[Task instructions] Go through the data below and work out how many lines contain "page"; the answer is the number alone.
<<<<
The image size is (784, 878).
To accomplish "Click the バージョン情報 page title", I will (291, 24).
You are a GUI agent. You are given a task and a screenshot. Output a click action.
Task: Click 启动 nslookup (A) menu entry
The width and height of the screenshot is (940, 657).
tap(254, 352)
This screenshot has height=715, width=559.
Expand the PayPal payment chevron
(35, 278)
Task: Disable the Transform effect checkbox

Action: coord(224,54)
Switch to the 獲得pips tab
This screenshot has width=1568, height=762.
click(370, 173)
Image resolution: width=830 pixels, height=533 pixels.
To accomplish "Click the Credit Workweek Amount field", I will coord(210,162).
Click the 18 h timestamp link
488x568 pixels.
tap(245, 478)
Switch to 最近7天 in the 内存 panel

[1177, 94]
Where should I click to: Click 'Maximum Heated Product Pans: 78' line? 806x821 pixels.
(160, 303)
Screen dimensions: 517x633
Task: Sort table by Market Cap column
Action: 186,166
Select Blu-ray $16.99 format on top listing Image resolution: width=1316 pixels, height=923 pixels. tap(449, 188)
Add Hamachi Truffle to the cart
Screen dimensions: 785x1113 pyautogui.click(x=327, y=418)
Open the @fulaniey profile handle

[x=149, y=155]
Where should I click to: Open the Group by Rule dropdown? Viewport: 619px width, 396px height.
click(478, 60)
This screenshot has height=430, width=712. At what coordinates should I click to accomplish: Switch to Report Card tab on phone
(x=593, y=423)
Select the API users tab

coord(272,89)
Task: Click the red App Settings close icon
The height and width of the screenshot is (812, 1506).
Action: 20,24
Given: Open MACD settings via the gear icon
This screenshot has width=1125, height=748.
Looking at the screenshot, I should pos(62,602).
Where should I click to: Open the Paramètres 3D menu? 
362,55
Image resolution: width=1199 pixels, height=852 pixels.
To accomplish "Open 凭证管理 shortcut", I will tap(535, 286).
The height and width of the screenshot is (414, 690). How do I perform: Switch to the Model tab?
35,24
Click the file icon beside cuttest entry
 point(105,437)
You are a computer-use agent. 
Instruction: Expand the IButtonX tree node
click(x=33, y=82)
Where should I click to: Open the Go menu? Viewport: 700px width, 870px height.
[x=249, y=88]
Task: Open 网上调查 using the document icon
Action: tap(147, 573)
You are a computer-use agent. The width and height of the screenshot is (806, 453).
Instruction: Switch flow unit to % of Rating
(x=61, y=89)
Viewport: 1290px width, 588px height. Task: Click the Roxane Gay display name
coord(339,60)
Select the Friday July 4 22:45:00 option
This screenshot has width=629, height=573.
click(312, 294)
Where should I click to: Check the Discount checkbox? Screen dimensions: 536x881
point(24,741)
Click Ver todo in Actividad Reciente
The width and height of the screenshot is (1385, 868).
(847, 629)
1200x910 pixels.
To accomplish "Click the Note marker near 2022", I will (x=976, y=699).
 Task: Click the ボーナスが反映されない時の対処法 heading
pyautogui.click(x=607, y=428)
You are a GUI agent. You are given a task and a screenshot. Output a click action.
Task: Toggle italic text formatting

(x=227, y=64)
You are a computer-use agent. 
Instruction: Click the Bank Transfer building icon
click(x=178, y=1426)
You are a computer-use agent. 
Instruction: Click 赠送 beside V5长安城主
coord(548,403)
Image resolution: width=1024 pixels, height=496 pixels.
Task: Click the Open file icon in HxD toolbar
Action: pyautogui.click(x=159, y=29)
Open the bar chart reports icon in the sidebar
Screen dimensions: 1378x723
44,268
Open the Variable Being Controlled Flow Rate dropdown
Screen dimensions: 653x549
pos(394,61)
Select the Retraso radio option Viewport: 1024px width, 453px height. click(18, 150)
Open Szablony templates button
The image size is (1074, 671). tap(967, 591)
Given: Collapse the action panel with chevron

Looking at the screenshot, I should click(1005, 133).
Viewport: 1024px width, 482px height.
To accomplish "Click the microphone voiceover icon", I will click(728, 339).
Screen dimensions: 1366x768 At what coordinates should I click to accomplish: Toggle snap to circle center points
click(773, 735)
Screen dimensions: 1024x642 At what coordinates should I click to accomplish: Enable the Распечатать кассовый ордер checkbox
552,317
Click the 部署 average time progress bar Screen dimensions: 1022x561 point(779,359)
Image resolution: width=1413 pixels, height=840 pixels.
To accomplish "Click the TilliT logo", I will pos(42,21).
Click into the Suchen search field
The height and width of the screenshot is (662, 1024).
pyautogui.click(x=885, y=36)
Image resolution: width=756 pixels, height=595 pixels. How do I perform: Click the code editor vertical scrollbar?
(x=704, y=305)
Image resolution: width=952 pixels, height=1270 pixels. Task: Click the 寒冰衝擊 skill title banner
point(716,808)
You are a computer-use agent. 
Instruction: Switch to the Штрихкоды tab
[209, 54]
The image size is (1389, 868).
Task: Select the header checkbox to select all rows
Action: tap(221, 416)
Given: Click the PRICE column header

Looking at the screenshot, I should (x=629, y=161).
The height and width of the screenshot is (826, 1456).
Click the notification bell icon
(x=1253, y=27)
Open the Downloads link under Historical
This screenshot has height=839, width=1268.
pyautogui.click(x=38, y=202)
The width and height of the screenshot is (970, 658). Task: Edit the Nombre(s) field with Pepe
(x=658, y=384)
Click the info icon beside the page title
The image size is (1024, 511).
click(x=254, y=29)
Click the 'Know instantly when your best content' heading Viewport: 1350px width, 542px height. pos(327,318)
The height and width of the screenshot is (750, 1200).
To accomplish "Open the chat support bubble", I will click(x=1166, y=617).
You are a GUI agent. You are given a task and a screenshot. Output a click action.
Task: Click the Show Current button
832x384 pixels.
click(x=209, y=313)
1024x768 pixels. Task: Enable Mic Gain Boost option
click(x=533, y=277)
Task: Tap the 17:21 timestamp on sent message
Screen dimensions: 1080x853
>>>>
[The answer] 2